Using NaN in C++?

Josh Kelley picture Josh Kelley · Oct 24, 2008 · Viewed 33.5k times · Source

What's the best way to use NaNs in C++?

I found std::numeric_limits<double>::quiet_NaN() and std::numeric_limits<double>::signaling_NaN(). I'd like to use signaling_NaN to represent an uninitialized variable as follows:

double diameter = std::numeric_limits<double>::signaling_NaN();

This, however, signals (raises an exception) on assignment. I want it to raise an exception on use, not on assignment.

Is there any way to use signaling_NaN without raising an exception on assignment? Is there a good, portable alternative to signaling_NaN that will raise a floating point exception when used?

Answer

Josh Kelley picture Josh Kelley · Nov 11, 2008

After looking into this some more, it looks like signaling_NaN is useless as provided. If floating point exceptions are enabled, then calling it counts as processing a signaling NaN, so it immediately raises an exception.
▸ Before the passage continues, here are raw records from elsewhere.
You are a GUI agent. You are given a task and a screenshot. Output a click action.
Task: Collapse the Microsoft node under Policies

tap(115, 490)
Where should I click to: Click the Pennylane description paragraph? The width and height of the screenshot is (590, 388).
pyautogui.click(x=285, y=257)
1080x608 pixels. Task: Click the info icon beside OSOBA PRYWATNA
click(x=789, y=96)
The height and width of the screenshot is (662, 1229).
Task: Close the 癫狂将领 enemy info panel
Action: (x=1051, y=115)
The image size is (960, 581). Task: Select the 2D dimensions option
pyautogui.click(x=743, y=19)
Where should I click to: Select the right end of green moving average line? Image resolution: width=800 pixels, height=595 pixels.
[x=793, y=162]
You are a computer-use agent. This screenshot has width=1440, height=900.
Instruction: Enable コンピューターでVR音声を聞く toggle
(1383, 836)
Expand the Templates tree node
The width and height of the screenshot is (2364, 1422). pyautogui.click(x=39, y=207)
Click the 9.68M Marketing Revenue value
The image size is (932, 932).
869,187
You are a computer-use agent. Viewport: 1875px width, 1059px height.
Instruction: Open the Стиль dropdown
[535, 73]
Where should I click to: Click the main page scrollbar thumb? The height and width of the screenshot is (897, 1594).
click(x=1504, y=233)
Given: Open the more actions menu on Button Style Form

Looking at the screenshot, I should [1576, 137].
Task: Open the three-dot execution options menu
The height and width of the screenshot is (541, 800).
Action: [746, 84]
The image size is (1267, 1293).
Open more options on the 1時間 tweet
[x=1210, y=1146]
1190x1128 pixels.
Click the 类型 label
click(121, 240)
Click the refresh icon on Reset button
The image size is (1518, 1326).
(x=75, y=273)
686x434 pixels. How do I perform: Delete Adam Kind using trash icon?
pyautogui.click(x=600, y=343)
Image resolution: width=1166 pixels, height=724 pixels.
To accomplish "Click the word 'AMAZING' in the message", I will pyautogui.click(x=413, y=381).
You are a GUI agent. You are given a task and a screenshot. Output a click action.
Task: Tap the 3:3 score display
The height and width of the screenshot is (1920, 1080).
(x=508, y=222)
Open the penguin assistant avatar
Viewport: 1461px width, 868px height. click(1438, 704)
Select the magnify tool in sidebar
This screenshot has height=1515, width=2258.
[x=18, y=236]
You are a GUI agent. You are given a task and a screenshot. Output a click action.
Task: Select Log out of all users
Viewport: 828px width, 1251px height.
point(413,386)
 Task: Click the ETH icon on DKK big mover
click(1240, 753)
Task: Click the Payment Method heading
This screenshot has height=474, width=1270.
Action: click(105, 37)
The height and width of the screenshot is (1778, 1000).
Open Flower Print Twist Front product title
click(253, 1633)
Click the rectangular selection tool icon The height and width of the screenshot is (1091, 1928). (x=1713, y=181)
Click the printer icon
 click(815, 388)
If floating point exceptions are disabled, then processing a signaling NaN automatically demotes it to a quiet NaN, so signaling_NaN doesn't work either way.

Menkboy's code works, but trying to use signaling NaNs runs into other problems: there's no portable way to enable or disable floating point exceptions (as alluded to here and here), and if you're relying on exceptions being enabled, third party code may disable them (as described here).

So it seems like Motti's solution is really the best choice.